The @typePolicy directive enables you to specify an object's cache ID from key fields of the object returned by your GraphQL server. Most commonly, you can use an object's id field as its key field.

For example, let's say our app's schema.graphqls file includes the following definition:

schema.graphqls
type Book {
id: String!
author: Author!
title: String!
}

We can add the following definition to an extra.graphqls file in the same directory as our schema:

extra.graphqls
extend type Book @typePolicy(keyFields: "id")

Apollo Kotlin now knows to use the id field of a Book type to generate its cache ID.

You can specify multiple key fields for an object if they're all required to uniquely identify a particular cache entry:

extra.graphqls
extend type Author @typePolicy(keyFields: "firstName lastName")

In this case, the cache ID for an Author object includes the values of both its firstName and lastName fields.

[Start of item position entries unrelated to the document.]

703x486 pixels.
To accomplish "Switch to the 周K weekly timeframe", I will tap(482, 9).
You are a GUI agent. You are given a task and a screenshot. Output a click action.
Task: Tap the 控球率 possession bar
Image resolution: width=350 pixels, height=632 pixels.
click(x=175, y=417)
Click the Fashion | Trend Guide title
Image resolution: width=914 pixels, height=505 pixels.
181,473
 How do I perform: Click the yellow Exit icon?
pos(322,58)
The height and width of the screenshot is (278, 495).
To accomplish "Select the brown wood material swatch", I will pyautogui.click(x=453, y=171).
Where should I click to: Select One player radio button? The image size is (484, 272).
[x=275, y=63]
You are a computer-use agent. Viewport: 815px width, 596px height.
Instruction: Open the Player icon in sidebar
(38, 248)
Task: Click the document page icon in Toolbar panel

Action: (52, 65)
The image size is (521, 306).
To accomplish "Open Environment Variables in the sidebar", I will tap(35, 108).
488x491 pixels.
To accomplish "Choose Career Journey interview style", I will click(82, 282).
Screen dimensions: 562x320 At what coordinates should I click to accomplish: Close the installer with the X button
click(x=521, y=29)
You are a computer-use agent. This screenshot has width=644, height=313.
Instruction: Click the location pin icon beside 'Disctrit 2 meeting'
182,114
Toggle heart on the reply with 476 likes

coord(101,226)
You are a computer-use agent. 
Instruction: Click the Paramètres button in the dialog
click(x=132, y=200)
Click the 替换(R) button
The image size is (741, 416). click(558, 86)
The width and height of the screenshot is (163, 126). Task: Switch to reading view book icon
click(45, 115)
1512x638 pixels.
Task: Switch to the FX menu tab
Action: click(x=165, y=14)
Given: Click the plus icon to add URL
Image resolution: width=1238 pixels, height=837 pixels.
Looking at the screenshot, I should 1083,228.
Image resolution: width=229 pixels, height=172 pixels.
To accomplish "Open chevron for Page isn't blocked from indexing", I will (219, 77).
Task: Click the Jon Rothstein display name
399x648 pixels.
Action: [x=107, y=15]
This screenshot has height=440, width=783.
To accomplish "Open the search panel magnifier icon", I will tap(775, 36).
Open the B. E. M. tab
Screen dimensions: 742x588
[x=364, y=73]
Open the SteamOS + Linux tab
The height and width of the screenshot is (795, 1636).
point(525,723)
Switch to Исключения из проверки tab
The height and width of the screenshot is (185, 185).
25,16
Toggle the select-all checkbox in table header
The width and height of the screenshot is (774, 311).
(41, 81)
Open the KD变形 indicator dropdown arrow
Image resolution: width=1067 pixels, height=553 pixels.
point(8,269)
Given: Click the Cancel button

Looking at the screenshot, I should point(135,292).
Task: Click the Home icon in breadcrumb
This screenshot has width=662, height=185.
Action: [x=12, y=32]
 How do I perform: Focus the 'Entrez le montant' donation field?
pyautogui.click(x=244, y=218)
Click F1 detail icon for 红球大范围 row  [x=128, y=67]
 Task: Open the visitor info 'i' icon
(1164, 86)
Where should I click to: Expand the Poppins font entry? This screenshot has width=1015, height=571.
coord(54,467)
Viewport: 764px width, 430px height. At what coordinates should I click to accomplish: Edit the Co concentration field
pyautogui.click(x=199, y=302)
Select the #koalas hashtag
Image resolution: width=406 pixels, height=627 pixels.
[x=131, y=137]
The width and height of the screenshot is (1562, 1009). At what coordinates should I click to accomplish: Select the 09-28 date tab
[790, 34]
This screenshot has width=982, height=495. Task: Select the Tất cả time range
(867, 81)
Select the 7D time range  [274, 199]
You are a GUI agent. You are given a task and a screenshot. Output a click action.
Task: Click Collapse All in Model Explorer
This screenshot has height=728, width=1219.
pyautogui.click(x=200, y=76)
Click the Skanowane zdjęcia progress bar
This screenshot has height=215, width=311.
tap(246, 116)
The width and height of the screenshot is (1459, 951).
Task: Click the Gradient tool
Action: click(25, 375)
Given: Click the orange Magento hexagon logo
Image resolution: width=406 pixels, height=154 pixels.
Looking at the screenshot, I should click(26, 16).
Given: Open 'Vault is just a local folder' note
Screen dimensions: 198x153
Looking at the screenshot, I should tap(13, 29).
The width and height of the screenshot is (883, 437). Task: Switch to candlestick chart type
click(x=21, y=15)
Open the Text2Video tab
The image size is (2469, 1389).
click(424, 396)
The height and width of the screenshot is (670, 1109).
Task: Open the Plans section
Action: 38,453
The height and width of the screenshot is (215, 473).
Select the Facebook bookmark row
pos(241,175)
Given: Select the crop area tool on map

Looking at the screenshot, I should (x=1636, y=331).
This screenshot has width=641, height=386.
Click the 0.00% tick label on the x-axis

All of an object type's key fields must return a scalar type.

@fieldPolicy

The @fieldPolicy directive enables you to specify an object's cache ID from the values of key arguments you provide to a particular field. This enables you to identify an object in your cache before sending a network request, potentially enabling you to skip the request entirely.

For example, let's say our app's schema.graphqls file includes the following definition:

schema.graphqls
type Query {
book(id: String!): Book
}

We happen to know that this query returns whichever Book object has an id field that matches the required argument. Therefore, we can make the id argument a key argument for this field.

We can add the following definition to an extra.graphqls file in the same directory as our schema:

extra.graphqls
extend type Query @fieldPolicy(forField: "book", keyArgs: "id")

Apollo Kotlin now knows to check the cache for a Book object with the provided id before sending a network request for Query.book.

Note that even though the @fieldPolicy directive corresponds to a single field, you apply the directive to the type definition (Query in this case). This is because GraphQL doesn't allow extending a single field. You specify which field the directive corresponds to with the forField argument.

You can specify multiple key arguments for a field if they're all required to uniquely identify a particular cache entry:

extra.graphqls
extend type Query @fieldPolicy(forField: "author", keyArgs: "firstName lastName")

In this case, the cache ID for an Author object includes the values of both its firstName and lastName fields, which are both provided as arguments to the Query.author field.

If multiple fields of an object type have key arguments, you can apply multiple @fieldPolicy directives to that type.